**DIRECTIONS FOR THIS TASK**
Copy, please, the line with "This screenshot has width=1024, height=508." and each line that follows it through the end of the data below, exactly as given and without pictures.

Collected data

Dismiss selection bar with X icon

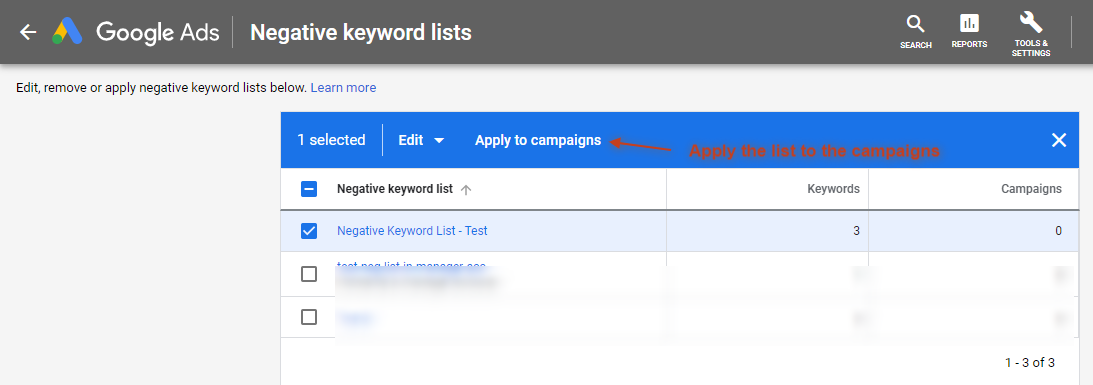[1059, 140]
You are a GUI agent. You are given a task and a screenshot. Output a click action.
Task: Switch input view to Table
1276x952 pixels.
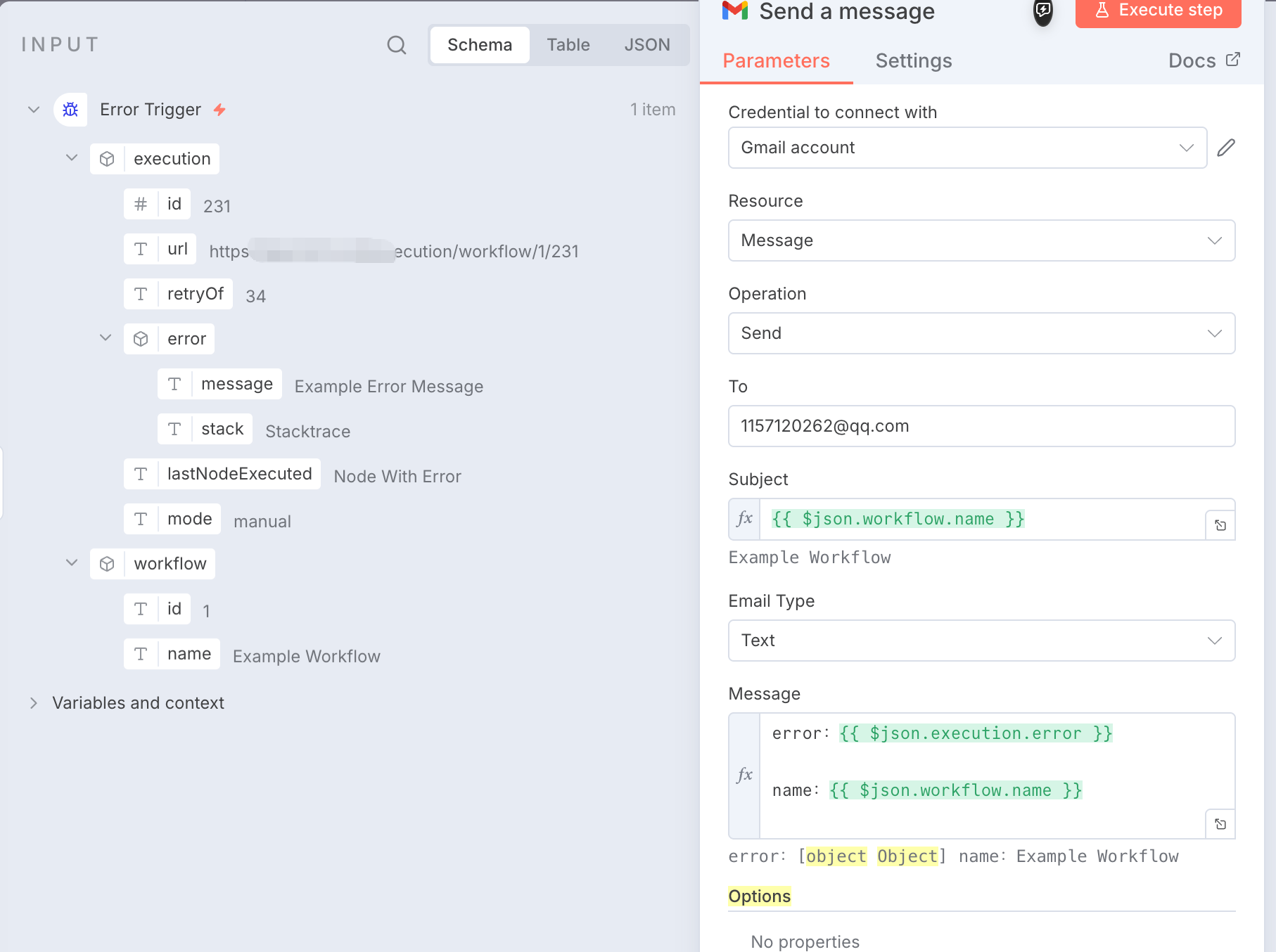[568, 45]
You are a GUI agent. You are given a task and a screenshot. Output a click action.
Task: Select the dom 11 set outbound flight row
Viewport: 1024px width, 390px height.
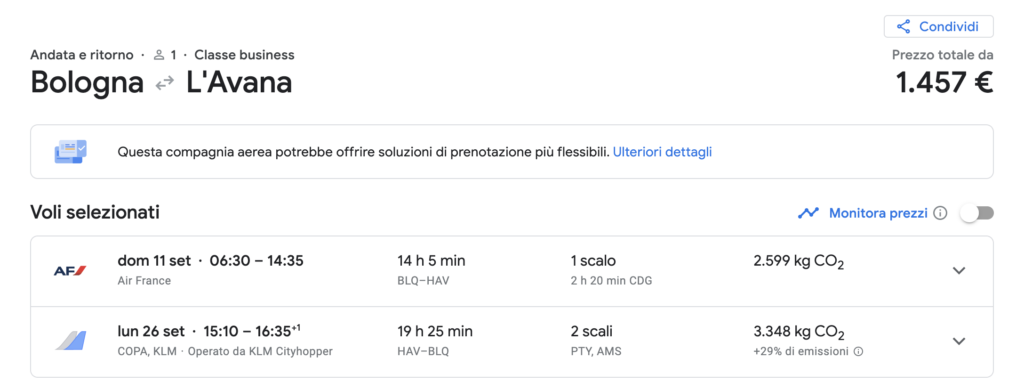click(x=511, y=271)

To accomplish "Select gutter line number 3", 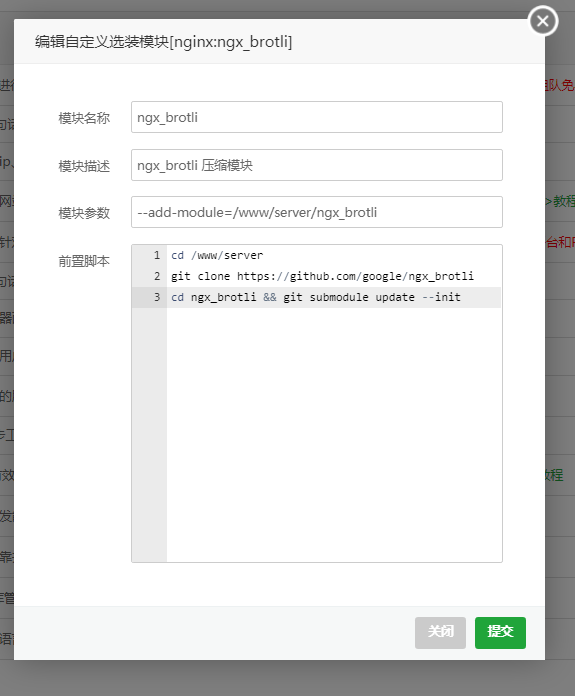I will click(x=157, y=297).
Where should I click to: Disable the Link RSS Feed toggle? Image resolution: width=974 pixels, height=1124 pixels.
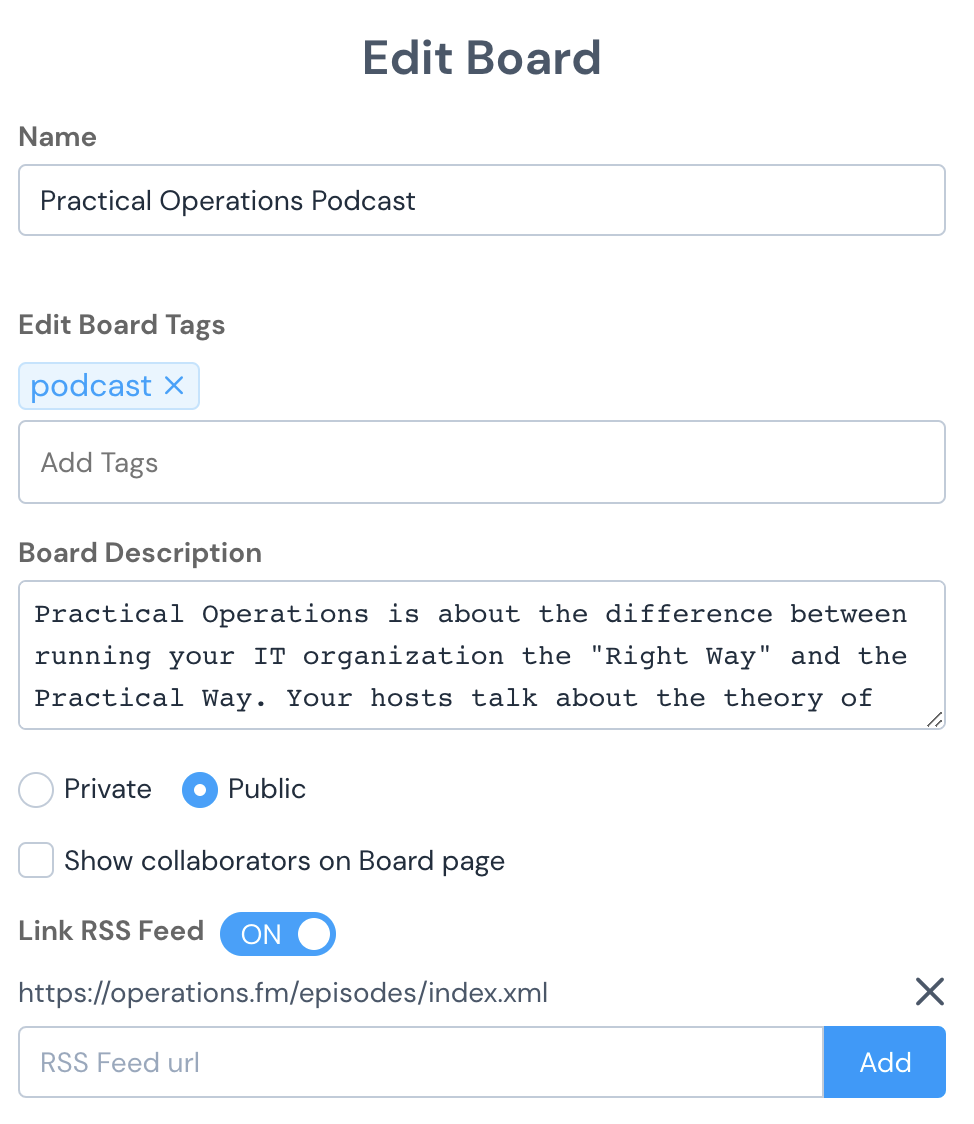click(x=278, y=933)
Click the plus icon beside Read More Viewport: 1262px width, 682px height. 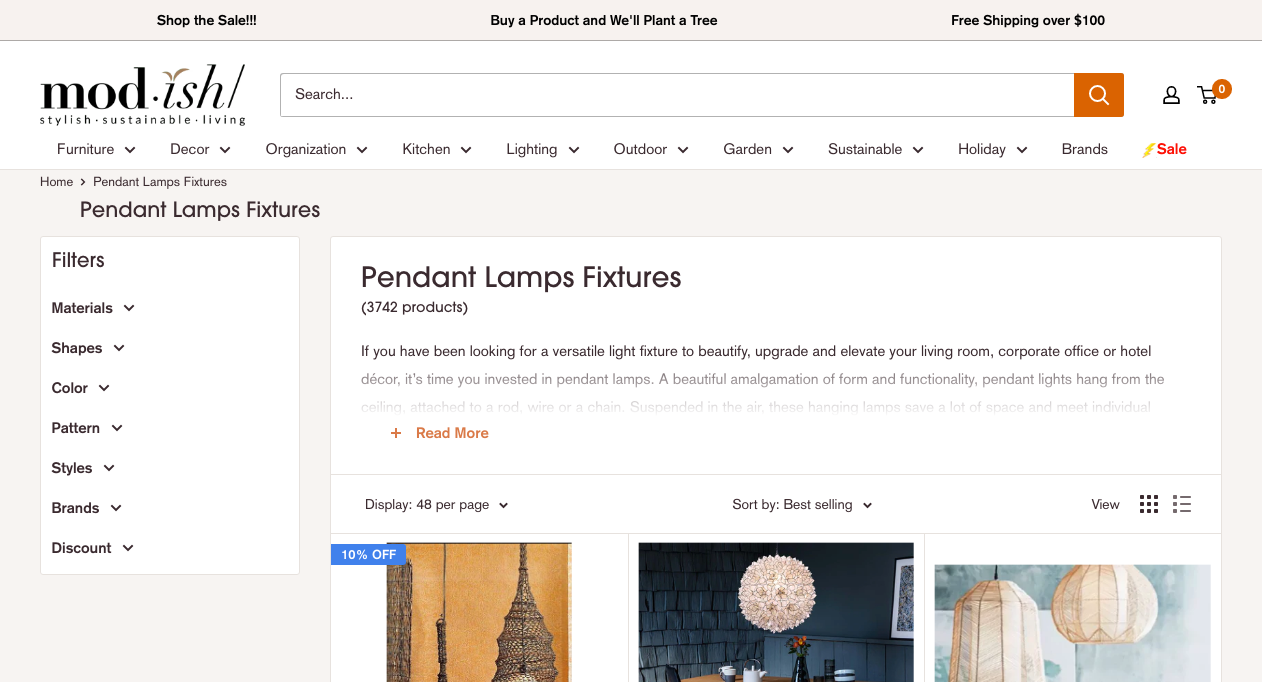pos(396,433)
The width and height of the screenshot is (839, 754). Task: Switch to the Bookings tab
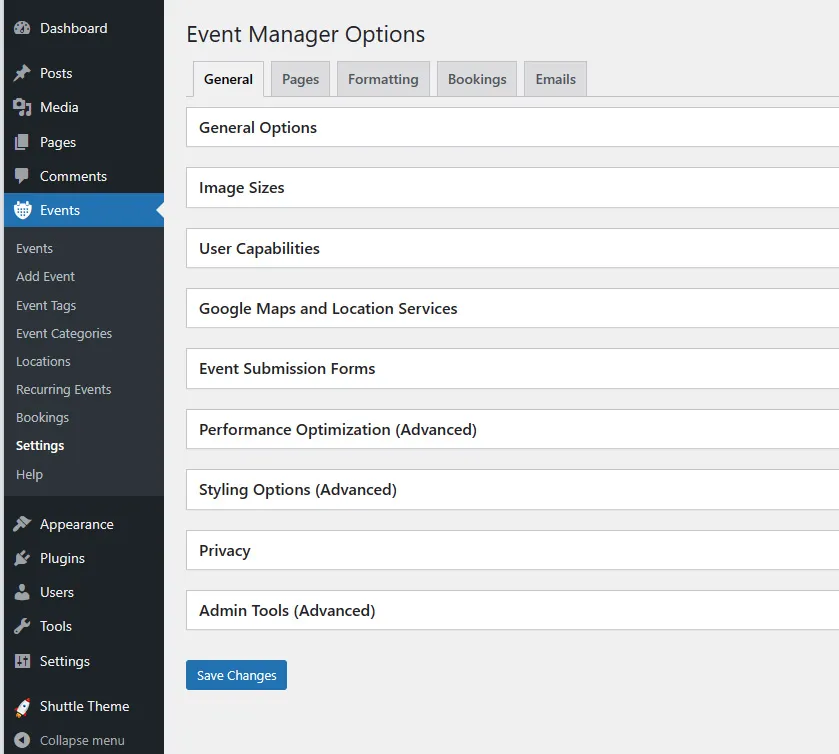click(x=477, y=80)
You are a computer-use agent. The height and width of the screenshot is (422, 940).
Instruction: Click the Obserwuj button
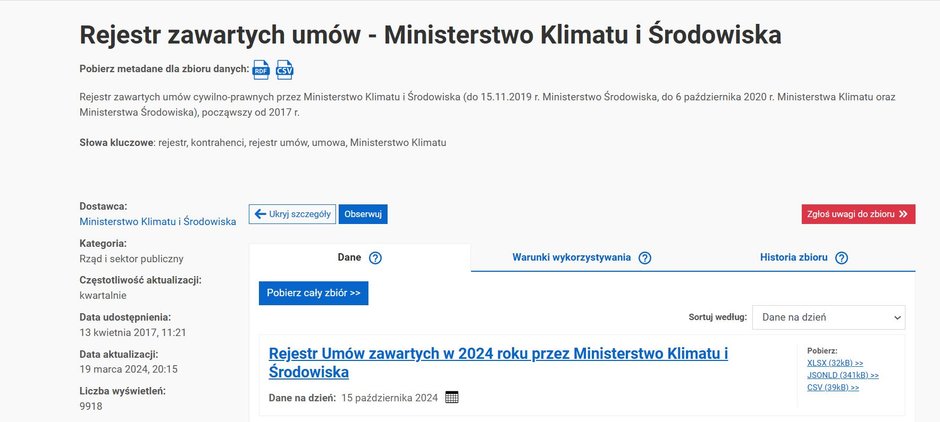(x=363, y=214)
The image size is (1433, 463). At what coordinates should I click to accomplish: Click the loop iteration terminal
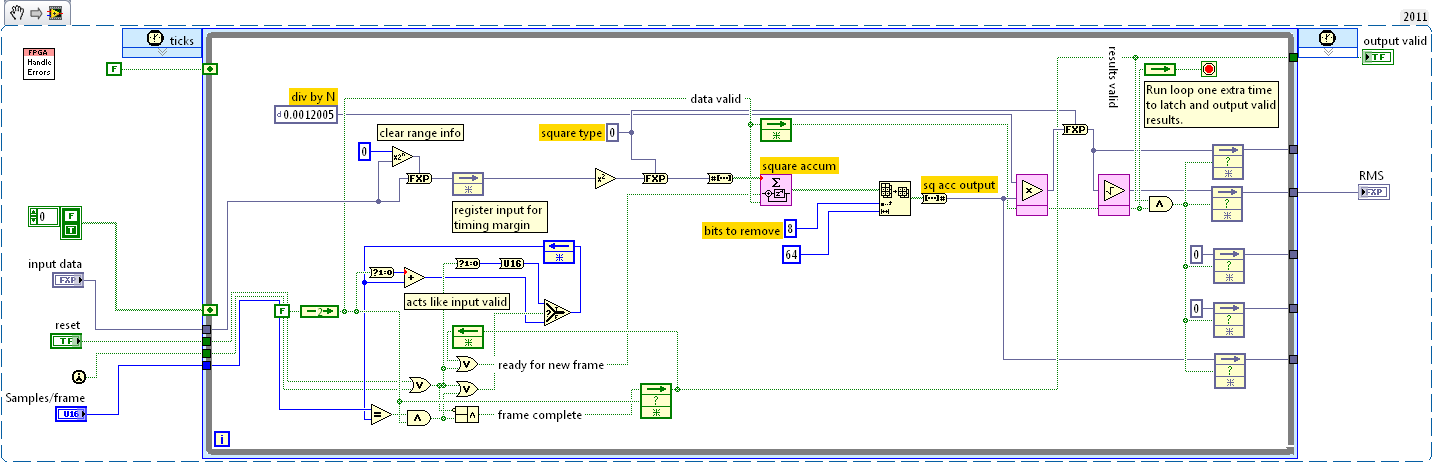[223, 438]
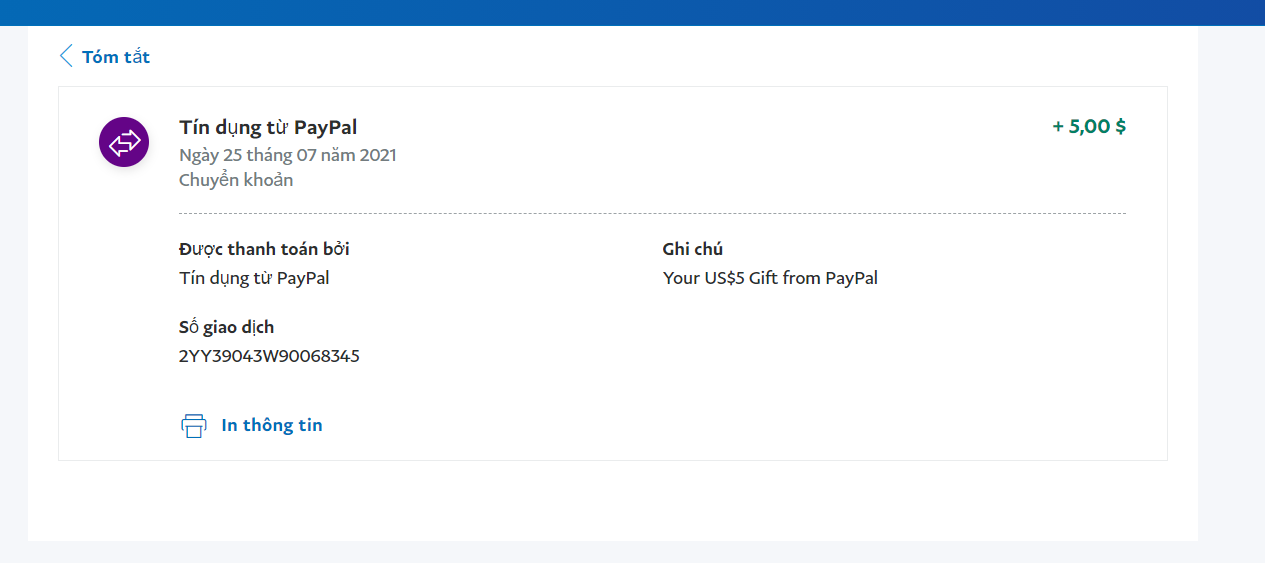Click the blank white area below the transaction card
1265x563 pixels.
(612, 500)
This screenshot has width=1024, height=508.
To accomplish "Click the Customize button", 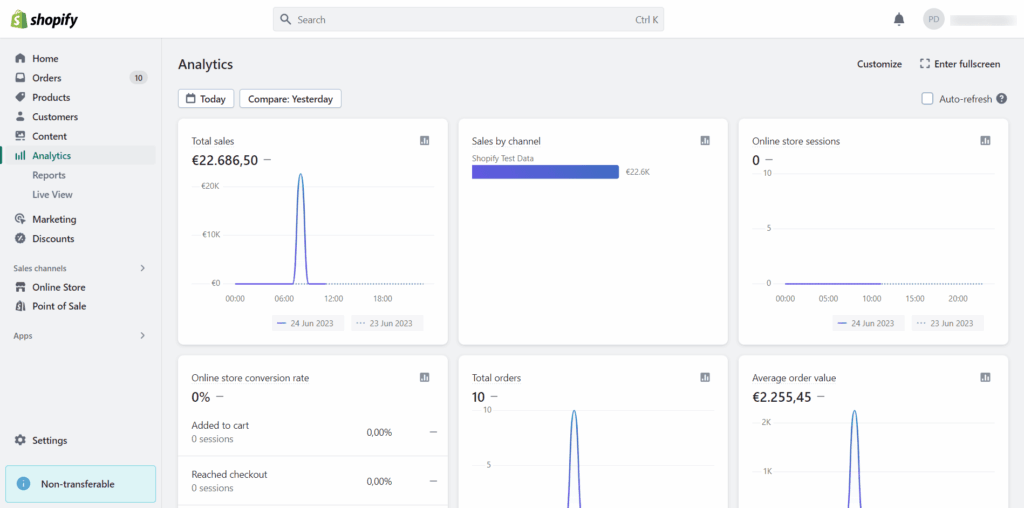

**OUTPUT FOR THIS EXERCISE**
This screenshot has width=1024, height=508.
To accomplish "Click the Customize button", 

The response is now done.